Aim of the exercise: All the entries need to be duplicated exactly, with the pictures omitted.

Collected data
--------

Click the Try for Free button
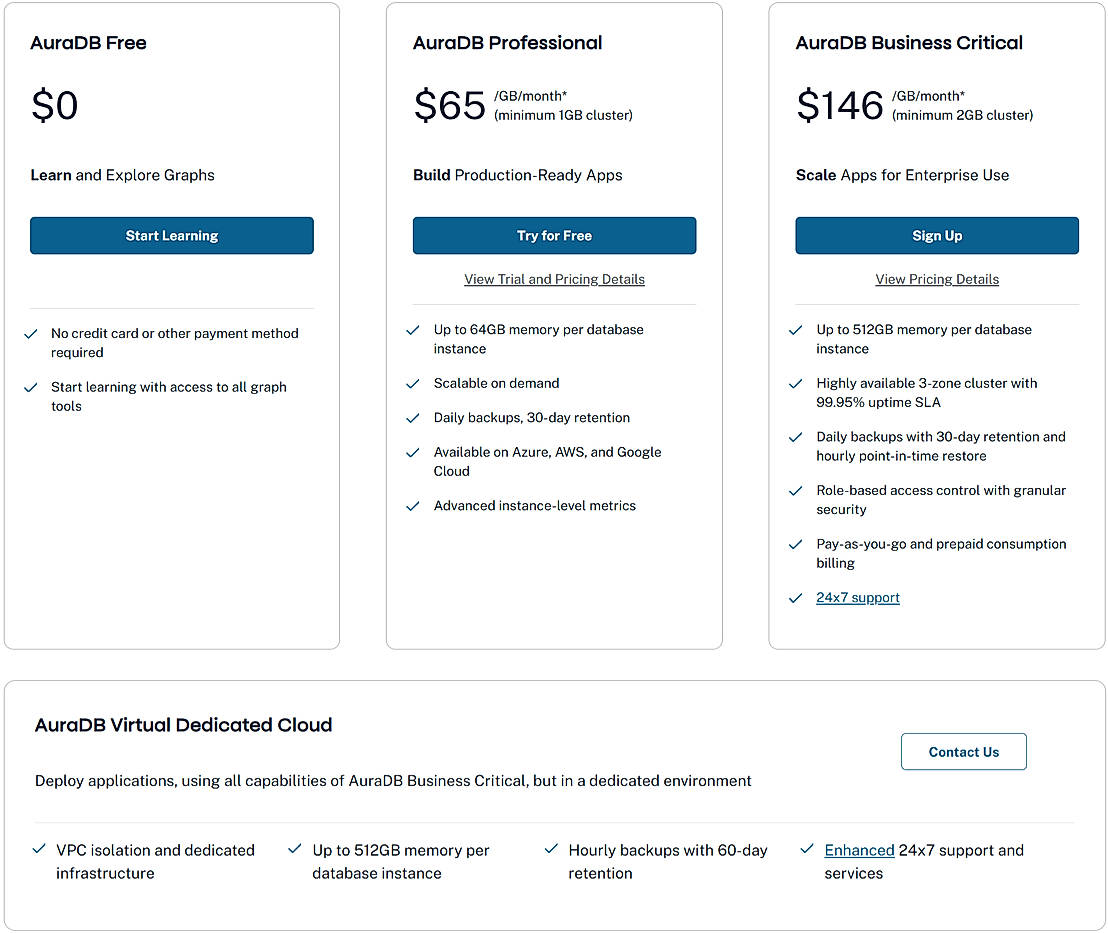Screen dimensions: 1108x933 click(554, 236)
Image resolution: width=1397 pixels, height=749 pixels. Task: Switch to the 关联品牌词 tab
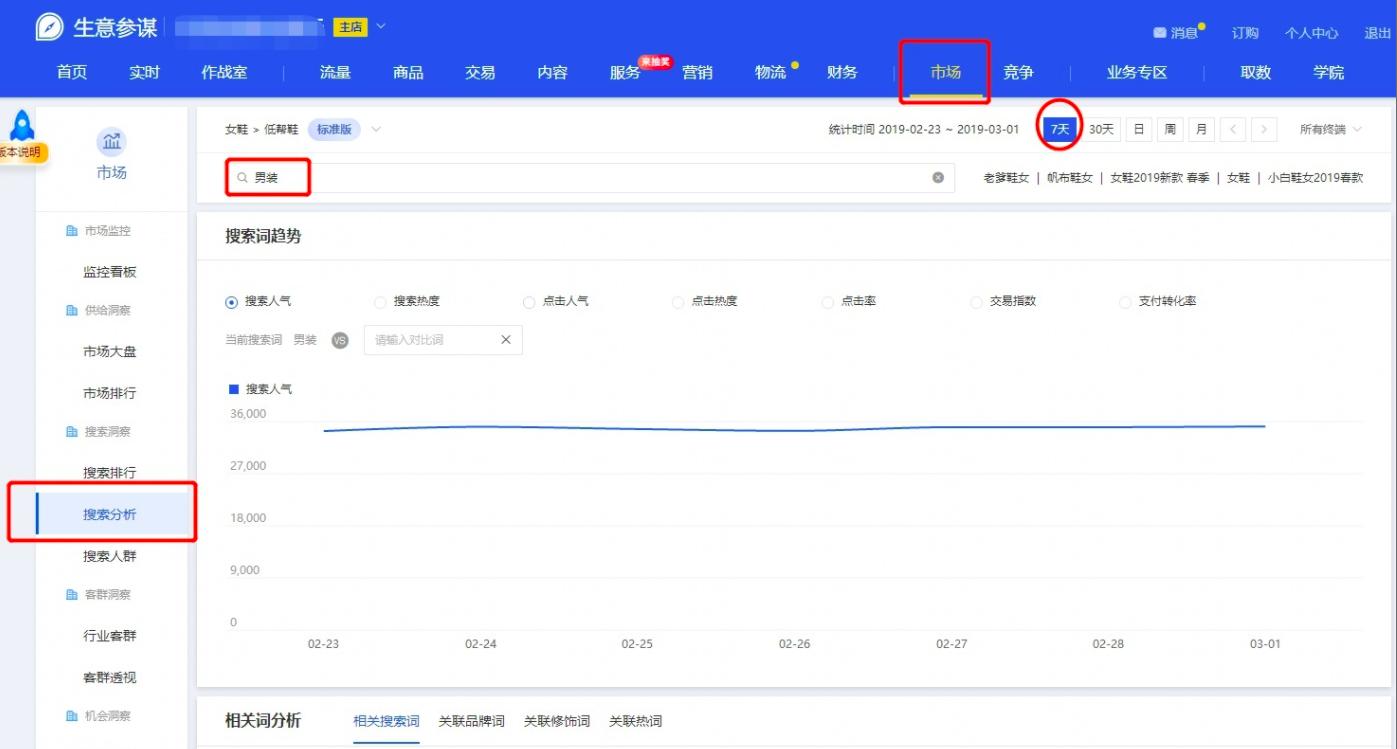click(x=471, y=721)
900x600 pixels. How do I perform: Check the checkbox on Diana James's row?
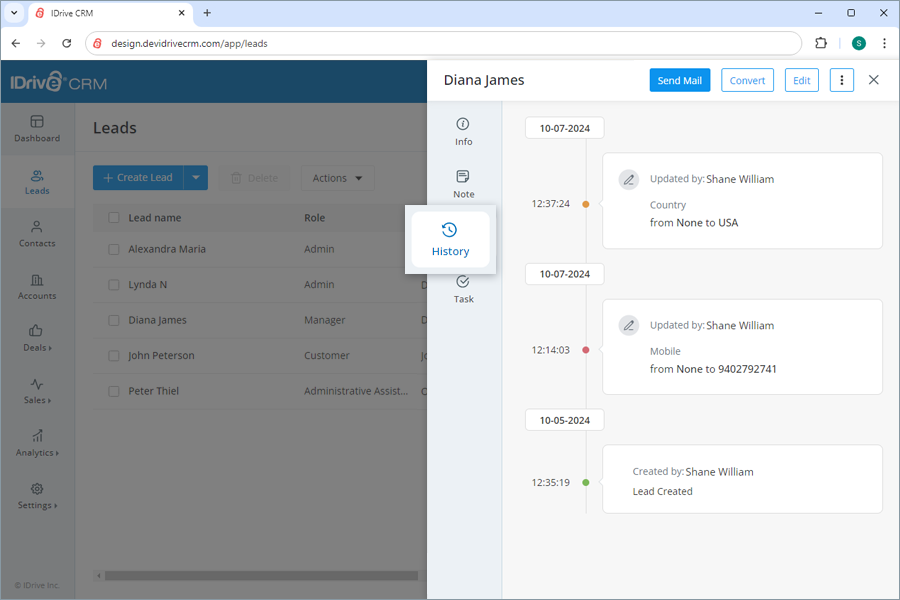[x=114, y=320]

--------

Solution to the exercise:
Click the Try for Free button
Screen dimensions: 1108x933 click(554, 236)
Image resolution: width=1397 pixels, height=749 pixels. Task: Switch to the 关联品牌词 tab
click(x=471, y=721)
900x600 pixels. How do I perform: Check the checkbox on Diana James's row?
[x=114, y=320]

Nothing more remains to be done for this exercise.